# [CHALLENGE]
Write the next part of the walkthrough on hand-compiling a C/C++ free-memory logger without cmake or bazel, starting after its final sentence.

# [EXCERPT PROVIDED]
C/C++ is the mother of many popular programming languages out there today, all the fancy programming languages we use today like Python, JavaScript are built using C/C++. For example, the standard python interpreter CPython
is built using C and the most popular JavaScript implementation V8
is built using C/C++, C/C++ also powers most of the underlying libraries used by Node.js, In other words, C/C++ powers most of the open source software ever written by humans. One of the main reasons we prefer high level languages like Python is because of the robust package management tools they provide, we don't have to worry about managing dependencies anymore pip
automatically manages it for us. Same case holds true for JavaScript as well. These languages also have robust build systems which allow us to build and ship the software more easily.
C/C++ also has few popular build systems like cmake
and bazel
which manages dependencies automatically, but in this post, we will be compiling a C/C++ project without making use of these tools in order to understand how things work internally.
We will be building a simple system logger that logs total free RAM memory of the system every 5 seconds.
First things first! Let's create a project structure:
Project structure has to be easily understandable and should isolate different functionalities as much as possible to avoid confusion. No one will ever stop us from using our own project structure, but most of the open source projects built with C/C++ use this structure :
project_root
- include
- src
- module-1
- module-2
- module-n
- main.c/main.cc (depends on the project)
- Makefile
- README
- LICENSE
- misc files
Let's have a look at what each and every file/directory means:
-
include
- This is the place where all our header files live. -
src
- The directory that contains all our source code. We can have multiple sub-directories/modules inside src. Also we can have a main function file insidesrc
. -
Makefile
: Makefiles are used bymake
command, we will be usingmake
to build our project.
For our project we will have the following structure:
memlogger
- bin - will explain the need for this
- include
- free_memory_api.h
- file_writer.h
- src
- free_memory_api
- free_memory_api.c
- file_writer
- file_writer.c
- main.c
- Makefile
Let's Code
We can start writing code once we are done with the project structure setup. I will not be explaining the code in depth to avoid writing very long post, but we will stress more on the concepts.

# [DATA EXTRACT]
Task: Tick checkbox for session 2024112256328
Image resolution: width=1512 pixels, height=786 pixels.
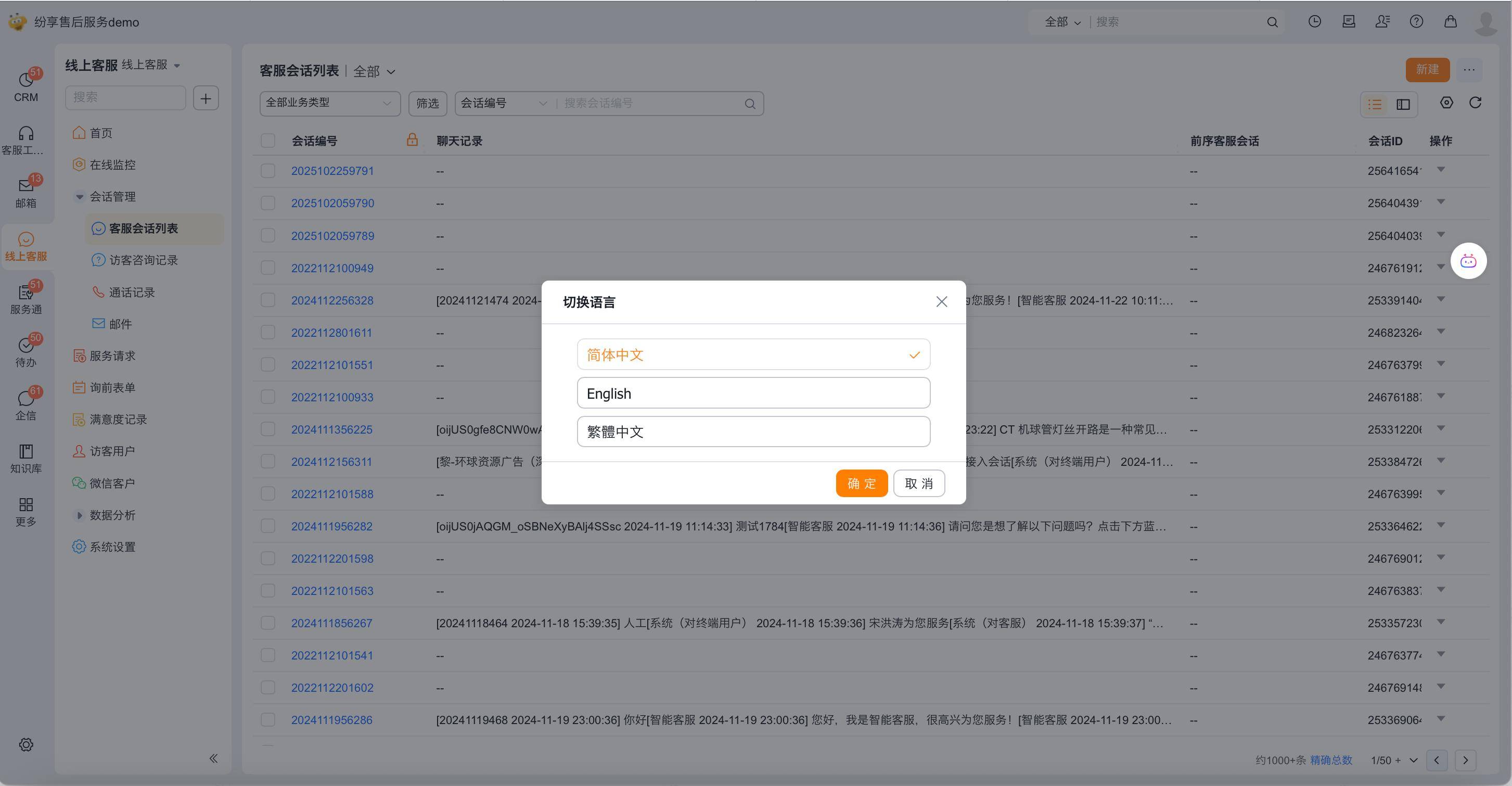Action: click(x=267, y=300)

# [RESULT FOR THIS EXERCISE]
What are header files?
Header files are blueprints of our actual C code. For every C module we write, it is a good practice to export the header-file. These header files are used by the compiler to understand what all functions are exported by a module. Once compilation is done, header files are not used anywhere. The actual use of header files comes into picture when our project/module is used as a module in some other project, other programmers can simply include our header file to use the function declarations we exported.
Let us create free_memory_api.h
as per the structure :
#ifndef __FREE_MEMORY_API
#define __FREE_MEMORY_API
//this is our API function which returns free memory in bytes
unsigned long long get_free_system_memory();
#endif
Let us create file_writer.h
which declares file writer API
#ifndef __FILE_WRITER_API
#define __FILE_WRITER_API
#include <stdio.h>
//opens the log file for writing
FILE * open_log_file(char * path);
// we will use this function to write contents to the log file
void write_log_to_file(FILE * file, unsigned long long free_memory);
//closes the log file
void close_log_file(FILE * file);
#endif
Let's define these APIs:
We declared what all APIs we need, but we did not write the underlying code for those APIs. We will be writing the code for file logging and getting free memory from the system. Before writing the code, we have to import the blueprint we declared before.
file_writer.c
#include "file_writer.h"
// Open the log-file in append mode and return it
FILE * open_log_file(char * file_path) {
FILE * fp = fopen(file_path, "a");
return fp;
}
// Close the file
void close_log_file(FILE * fp) {
if(fp) {
fclose(fp);
}
}
//write log entry into the file
void write_log_to_file(FILE * fp, unsigned long long free_memory) {
if(fp) {
fprintf(fp, "free_memory=%llu\n", free_memory);
}
}
Now let us define the free memory api i.e free_memory_api.c
:
#include <sys/sysinfo.h>
#include "free_memory_api.h"
unsigned long long get_free_system_memory() {
struct sysinfo info;
if (sysinfo(&info) < 0) {
return 0;
}
return info.freeram;;
}
And finally, main.c
#include "file_writer.h"
#include "free_memory_api.h"
#include <unistd.h>
int main(int argc, char **argv) {
if (argc < 2) {
printf("Provide log file name\n");
return 0;
}
unsigned long long free_memory = 0;
while(1) {
free_memory = get_free_system_memory();
FILE * log = open_log_file(argv[1]);
write_log_to_file(log, free_memory);
close_log_file(log);
sleep(5);
}
}
Let's start building the project
Now that we have written the code, it is time to compile the project. Now we have multiple modules in our project. These modules can be linked together to build a standalone executable, or we can build individual modules alone as shared libraries and link them together at runtime.
Building a static-monolithic executable
In this section, we build a single binary that can be shipped, there are many ways we can build a C/C++ project. In this post we will only build a standalone executable which is the most easiest way of building a C project.
We make use of make
a Linux command-line utility that can automate any task, it is a series of shell commands which can be grouped and tagged under a name to perform a specific task. We can write multiple such tasks conveniently using a Makefile
. Let's see our Makefile now.
COMPILER=gcc
file_writer:
@$(COMPILER) -c src/file_writer/*.c -Iinclude/ -o bin/file_writer.o
@echo "Built file_writer.o"
free_memory_api:
@$(COMPILER) -c src/free_memory_api/*.c -Iinclude/ -o bin/free_memory_api.o
@echo "Built free_memory_api.o"
project:
$(COMPILER) -c src/main.c -Iinclude/ -o bin/main.o
@$(COMPILER) bin/free_memory_api.o bin/file_writer.o bin/main.o -o memlogger
@echo "Finished building memlogger"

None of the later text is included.